WHAT THE TASK ASKS →
Please output only the lines running from the one that contains "Instruction: Click the" through the last line of the data below, exactly as they stand, with no pictures.

Data items →
-----
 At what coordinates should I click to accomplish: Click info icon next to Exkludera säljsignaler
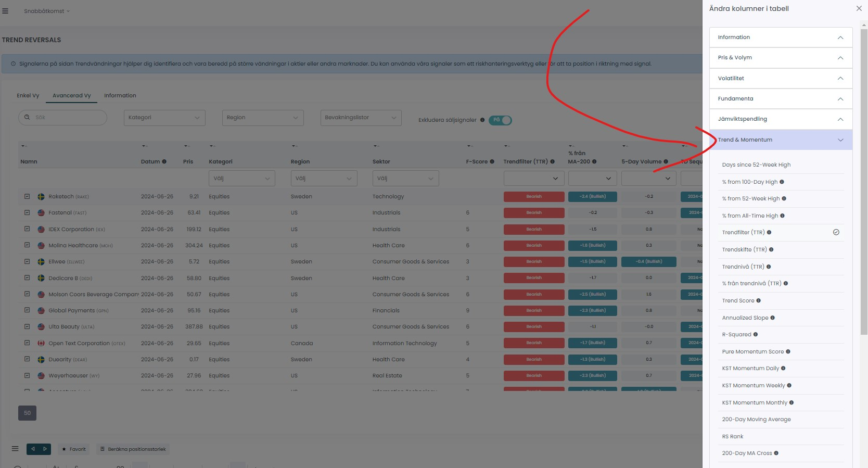pos(482,120)
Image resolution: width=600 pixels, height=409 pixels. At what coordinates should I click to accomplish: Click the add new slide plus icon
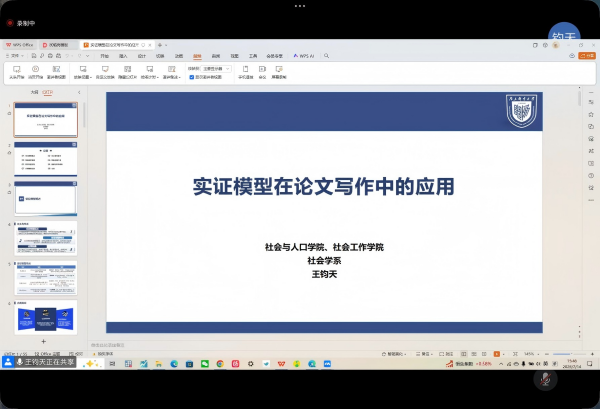(x=43, y=341)
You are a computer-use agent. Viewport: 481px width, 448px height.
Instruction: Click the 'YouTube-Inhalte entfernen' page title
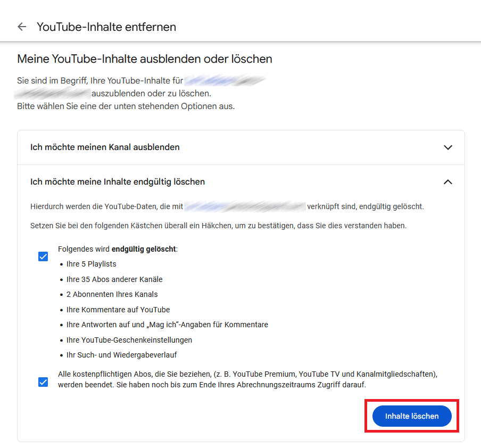pyautogui.click(x=106, y=27)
-----
EXPECTED OUTPUT →
Instruction: Click the 'YouTube-Inhalte entfernen' page title
pyautogui.click(x=106, y=27)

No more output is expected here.